MATERIAL PROVIDED: Begin

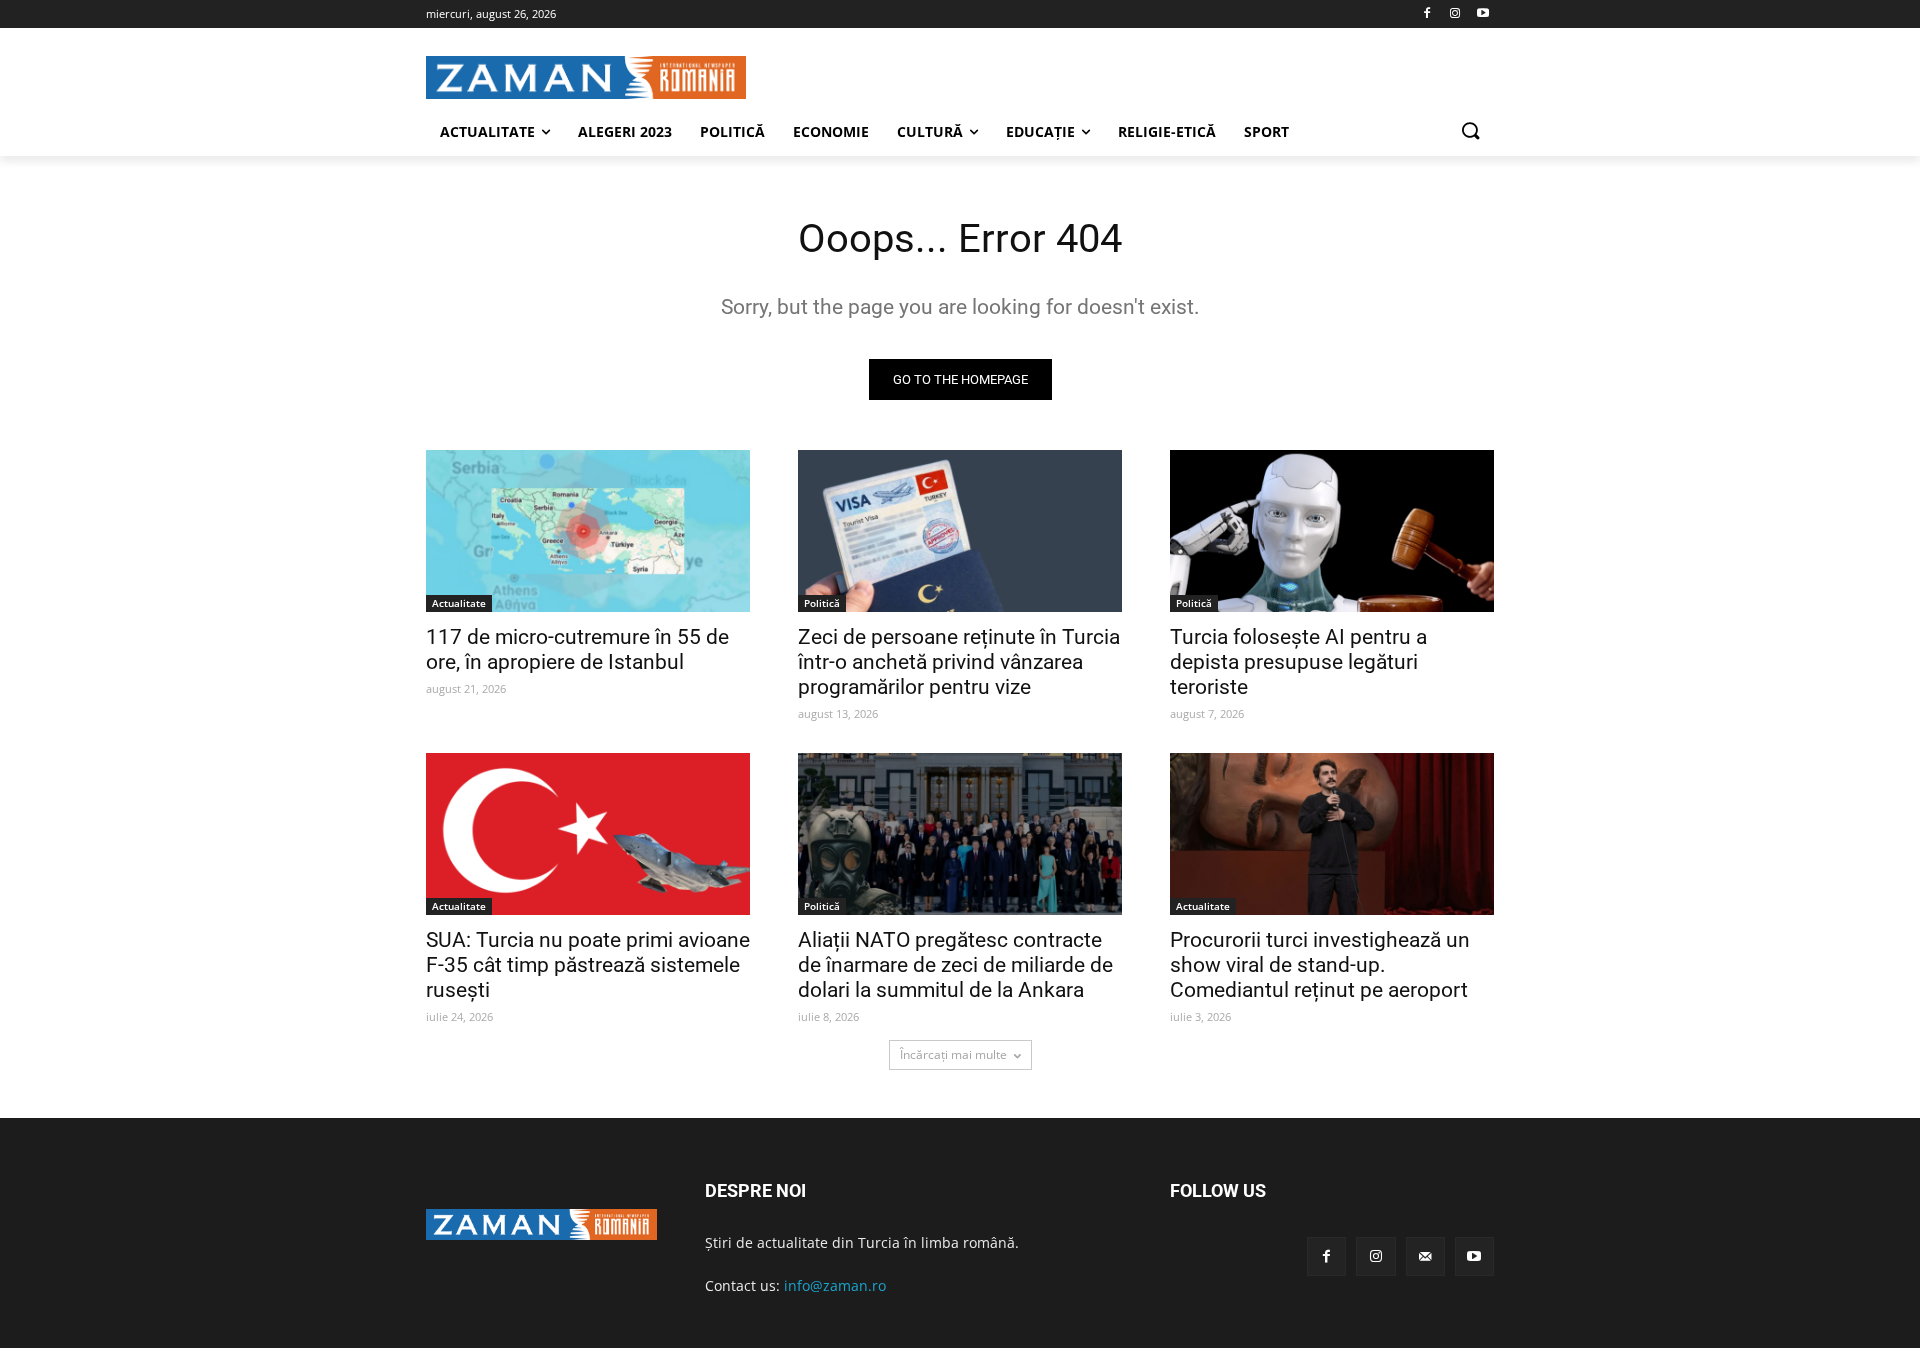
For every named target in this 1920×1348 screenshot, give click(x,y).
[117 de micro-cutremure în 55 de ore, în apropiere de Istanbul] (588, 531)
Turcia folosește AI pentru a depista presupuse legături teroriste (1298, 662)
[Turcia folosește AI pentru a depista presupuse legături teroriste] (1332, 531)
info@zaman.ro (835, 1285)
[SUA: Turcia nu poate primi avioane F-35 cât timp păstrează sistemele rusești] (588, 834)
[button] (1470, 132)
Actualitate (459, 603)
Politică (822, 603)
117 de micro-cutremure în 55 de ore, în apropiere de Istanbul (577, 649)
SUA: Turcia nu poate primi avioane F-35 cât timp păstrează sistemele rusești (588, 965)
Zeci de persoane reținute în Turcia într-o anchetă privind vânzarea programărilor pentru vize (959, 662)
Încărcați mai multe (953, 1054)
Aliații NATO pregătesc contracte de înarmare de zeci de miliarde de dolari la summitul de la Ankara (955, 965)
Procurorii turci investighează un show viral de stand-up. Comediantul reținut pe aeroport (1320, 965)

MATERIAL PROVIDED: End

- [WHAT TO PRODUCE] Pictures in the records above are to be left out of an otherwise exact copy.

- [SOLVED PROBLEM]
For every named target in this 1920×1348 screenshot, give click(x,y).
[117 de micro-cutremure în 55 de ore, în apropiere de Istanbul] (588, 531)
Turcia folosește AI pentru a depista presupuse legături teroriste (1298, 662)
[Turcia folosește AI pentru a depista presupuse legături teroriste] (1332, 531)
info@zaman.ro (835, 1285)
[SUA: Turcia nu poate primi avioane F-35 cât timp păstrează sistemele rusești] (588, 834)
[button] (1470, 132)
Actualitate (459, 603)
Politică (822, 603)
117 de micro-cutremure în 55 de ore, în apropiere de Istanbul (577, 649)
SUA: Turcia nu poate primi avioane F-35 cât timp păstrează sistemele rusești (588, 965)
Zeci de persoane reținute în Turcia într-o anchetă privind vânzarea programărilor pentru vize (959, 662)
Încărcați mai multe (953, 1054)
Aliații NATO pregătesc contracte de înarmare de zeci de miliarde de dolari la summitul de la Ankara (955, 965)
Procurorii turci investighează un show viral de stand-up. Comediantul reținut pe aeroport (1320, 965)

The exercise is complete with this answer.